● **REQUIRED ACTION**: Starting at the line that contains "Deny (180, 2208)", quote each line exactly through the last line of the entries, both included.

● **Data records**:
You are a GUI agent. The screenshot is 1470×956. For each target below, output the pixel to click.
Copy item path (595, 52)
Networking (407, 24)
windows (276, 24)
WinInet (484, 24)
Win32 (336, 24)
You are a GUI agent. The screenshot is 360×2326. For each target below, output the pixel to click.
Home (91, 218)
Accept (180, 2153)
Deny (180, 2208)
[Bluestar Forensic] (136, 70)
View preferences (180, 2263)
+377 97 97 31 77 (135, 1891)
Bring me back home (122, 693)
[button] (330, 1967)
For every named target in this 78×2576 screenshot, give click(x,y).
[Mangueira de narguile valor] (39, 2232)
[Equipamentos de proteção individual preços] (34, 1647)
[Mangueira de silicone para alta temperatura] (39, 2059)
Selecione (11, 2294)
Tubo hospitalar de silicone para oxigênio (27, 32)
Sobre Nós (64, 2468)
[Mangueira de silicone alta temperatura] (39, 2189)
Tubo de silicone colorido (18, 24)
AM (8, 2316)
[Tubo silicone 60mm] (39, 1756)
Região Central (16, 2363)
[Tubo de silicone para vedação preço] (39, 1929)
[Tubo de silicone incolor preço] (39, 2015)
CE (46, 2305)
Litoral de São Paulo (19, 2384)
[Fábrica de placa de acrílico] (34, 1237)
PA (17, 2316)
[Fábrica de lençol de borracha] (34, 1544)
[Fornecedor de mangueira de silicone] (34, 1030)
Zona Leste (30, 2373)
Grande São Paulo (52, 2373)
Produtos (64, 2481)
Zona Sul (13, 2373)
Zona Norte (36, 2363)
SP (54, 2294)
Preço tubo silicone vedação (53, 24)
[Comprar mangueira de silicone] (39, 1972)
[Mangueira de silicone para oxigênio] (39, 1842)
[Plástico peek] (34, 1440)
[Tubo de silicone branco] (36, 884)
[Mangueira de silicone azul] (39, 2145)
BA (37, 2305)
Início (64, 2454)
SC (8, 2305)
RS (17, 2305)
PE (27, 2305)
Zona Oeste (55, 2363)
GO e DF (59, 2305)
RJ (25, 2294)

● **TASK OUTPUT**:
Deny (180, 2208)
[Bluestar Forensic] (136, 70)
View preferences (180, 2263)
+377 97 97 31 77 (135, 1891)
Bring me back home (122, 693)
[button] (330, 1967)
For every named target in this 78×2576 screenshot, give click(x,y).
[Mangueira de narguile valor] (39, 2232)
[Equipamentos de proteção individual preços] (34, 1647)
[Mangueira de silicone para alta temperatura] (39, 2059)
Selecione (11, 2294)
Tubo hospitalar de silicone para oxigênio (27, 32)
Sobre Nós (64, 2468)
[Mangueira de silicone alta temperatura] (39, 2189)
Tubo de silicone colorido (18, 24)
AM (8, 2316)
[Tubo silicone 60mm] (39, 1756)
Região Central (16, 2363)
[Tubo de silicone para vedação preço] (39, 1929)
[Tubo de silicone incolor preço] (39, 2015)
CE (46, 2305)
Litoral de São Paulo (19, 2384)
[Fábrica de placa de acrílico] (34, 1237)
PA (17, 2316)
[Fábrica de lençol de borracha] (34, 1544)
[Fornecedor de mangueira de silicone] (34, 1030)
Zona Leste (30, 2373)
Grande São Paulo (52, 2373)
Produtos (64, 2481)
Zona Sul (13, 2373)
Zona Norte (36, 2363)
SP (54, 2294)
Preço tubo silicone vedação (53, 24)
[Comprar mangueira de silicone] (39, 1972)
[Mangueira de silicone para oxigênio] (39, 1842)
[Plástico peek] (34, 1440)
[Tubo de silicone branco] (36, 884)
[Mangueira de silicone azul] (39, 2145)
BA (37, 2305)
Início (64, 2454)
SC (8, 2305)
RS (17, 2305)
PE (27, 2305)
Zona Oeste (55, 2363)
GO e DF (59, 2305)
RJ (25, 2294)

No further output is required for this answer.